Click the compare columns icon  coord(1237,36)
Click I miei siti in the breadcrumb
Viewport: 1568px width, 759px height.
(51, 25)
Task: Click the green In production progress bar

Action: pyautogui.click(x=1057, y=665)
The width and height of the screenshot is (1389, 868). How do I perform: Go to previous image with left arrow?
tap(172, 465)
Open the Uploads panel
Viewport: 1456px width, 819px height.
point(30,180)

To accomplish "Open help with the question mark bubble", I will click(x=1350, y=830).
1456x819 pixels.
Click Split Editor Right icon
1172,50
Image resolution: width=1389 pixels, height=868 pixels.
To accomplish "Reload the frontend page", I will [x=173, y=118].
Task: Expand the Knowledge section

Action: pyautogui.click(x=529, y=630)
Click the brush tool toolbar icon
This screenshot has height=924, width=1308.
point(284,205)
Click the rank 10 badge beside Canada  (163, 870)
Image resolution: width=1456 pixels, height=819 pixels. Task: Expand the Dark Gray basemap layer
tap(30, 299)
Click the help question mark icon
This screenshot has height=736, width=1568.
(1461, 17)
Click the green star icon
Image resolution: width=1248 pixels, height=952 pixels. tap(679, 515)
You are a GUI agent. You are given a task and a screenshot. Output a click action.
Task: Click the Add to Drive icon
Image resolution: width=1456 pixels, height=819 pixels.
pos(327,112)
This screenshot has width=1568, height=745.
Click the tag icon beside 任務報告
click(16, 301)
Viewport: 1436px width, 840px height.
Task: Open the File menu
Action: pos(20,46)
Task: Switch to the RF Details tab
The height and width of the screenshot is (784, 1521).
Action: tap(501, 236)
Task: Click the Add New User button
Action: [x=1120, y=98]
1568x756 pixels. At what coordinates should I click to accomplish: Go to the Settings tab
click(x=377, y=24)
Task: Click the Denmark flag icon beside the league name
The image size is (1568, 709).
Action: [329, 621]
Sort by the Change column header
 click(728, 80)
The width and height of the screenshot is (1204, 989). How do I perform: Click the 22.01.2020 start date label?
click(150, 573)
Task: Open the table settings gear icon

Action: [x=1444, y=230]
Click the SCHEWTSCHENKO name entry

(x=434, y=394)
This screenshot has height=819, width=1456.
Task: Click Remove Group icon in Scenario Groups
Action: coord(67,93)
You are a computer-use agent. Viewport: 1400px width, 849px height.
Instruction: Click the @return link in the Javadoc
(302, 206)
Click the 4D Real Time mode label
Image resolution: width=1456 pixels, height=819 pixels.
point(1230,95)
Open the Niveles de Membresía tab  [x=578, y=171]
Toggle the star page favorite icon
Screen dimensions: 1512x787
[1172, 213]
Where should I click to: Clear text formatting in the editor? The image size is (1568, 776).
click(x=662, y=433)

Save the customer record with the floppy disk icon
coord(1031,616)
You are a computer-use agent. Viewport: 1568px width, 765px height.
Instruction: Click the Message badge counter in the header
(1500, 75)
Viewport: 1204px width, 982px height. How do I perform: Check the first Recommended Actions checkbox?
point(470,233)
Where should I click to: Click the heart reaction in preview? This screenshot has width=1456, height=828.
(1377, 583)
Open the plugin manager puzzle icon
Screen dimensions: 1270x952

:::::

_TASK DIRECTIONS_. The word "will" appears in some lines above. Return every one of those lines.

_TASK OUTPUT_.
To accomplish "Open help with the question mark bubble", I will click(x=1350, y=830).
To accomplish "Reload the frontend page", I will [x=173, y=118].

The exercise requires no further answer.